## Problem
From the first line of the records through the line containing "Given: Open locked Releases item in sidebar", retype every line exactly and nothing else.

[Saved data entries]
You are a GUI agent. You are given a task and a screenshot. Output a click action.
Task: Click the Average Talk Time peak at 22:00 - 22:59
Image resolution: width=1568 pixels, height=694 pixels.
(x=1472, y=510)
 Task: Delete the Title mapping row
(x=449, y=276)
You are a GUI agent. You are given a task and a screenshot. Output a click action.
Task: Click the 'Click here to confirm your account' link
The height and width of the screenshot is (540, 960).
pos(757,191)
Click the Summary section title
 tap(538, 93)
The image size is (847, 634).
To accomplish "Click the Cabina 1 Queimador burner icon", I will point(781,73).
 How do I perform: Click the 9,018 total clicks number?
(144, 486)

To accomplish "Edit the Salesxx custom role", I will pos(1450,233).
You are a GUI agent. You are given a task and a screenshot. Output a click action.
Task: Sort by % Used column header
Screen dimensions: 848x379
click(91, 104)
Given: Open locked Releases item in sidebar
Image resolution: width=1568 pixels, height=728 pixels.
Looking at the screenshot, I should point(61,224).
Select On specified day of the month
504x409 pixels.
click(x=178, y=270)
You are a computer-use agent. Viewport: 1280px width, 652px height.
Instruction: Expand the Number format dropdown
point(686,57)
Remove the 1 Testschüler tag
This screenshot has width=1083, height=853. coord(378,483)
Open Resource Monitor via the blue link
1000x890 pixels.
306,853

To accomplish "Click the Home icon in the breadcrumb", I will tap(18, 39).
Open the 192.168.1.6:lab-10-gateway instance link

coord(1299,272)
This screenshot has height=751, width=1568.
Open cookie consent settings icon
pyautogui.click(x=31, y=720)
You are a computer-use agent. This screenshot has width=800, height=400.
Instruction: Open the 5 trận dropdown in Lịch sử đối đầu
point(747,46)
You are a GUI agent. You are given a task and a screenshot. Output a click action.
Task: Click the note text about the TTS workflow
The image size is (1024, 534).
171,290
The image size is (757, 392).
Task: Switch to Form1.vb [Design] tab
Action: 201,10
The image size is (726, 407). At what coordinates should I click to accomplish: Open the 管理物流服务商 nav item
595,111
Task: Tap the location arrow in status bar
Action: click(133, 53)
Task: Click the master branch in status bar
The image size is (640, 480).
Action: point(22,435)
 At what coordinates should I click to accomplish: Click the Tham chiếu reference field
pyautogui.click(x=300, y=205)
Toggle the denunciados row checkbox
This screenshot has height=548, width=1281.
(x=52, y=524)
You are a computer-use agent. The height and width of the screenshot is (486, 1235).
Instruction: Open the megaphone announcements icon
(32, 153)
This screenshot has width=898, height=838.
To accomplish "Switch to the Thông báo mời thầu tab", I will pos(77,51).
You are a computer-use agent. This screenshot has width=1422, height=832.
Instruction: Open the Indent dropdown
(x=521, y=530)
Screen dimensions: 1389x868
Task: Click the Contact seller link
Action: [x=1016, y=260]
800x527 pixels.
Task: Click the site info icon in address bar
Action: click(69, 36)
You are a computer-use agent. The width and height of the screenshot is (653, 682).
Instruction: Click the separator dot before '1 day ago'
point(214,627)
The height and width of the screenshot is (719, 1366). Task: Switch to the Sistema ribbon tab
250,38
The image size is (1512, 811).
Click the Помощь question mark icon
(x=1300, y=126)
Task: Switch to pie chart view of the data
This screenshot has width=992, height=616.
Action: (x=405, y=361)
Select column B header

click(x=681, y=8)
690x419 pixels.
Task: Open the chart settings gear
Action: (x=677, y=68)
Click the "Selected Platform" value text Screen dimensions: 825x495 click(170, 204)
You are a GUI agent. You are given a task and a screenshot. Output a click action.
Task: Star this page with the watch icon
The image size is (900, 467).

## Written response
You are a GUI agent. You are given a task and a screenshot. Output a click action.
Task: Click the Average Talk Time peak at 22:00 - 22:59
Image resolution: width=1568 pixels, height=694 pixels.
(x=1472, y=510)
 Task: Delete the Title mapping row
(x=449, y=276)
You are a GUI agent. You are given a task and a screenshot. Output a click action.
Task: Click the 'Click here to confirm your account' link
The height and width of the screenshot is (540, 960).
pos(757,191)
Click the Summary section title
 tap(538, 93)
The image size is (847, 634).
To accomplish "Click the Cabina 1 Queimador burner icon", I will point(781,73).
 How do I perform: Click the 9,018 total clicks number?
(144, 486)

To accomplish "Edit the Salesxx custom role", I will pos(1450,233).
You are a GUI agent. You are given a task and a screenshot. Output a click action.
Task: Sort by % Used column header
Screen dimensions: 848x379
click(91, 104)
Given: Open locked Releases item in sidebar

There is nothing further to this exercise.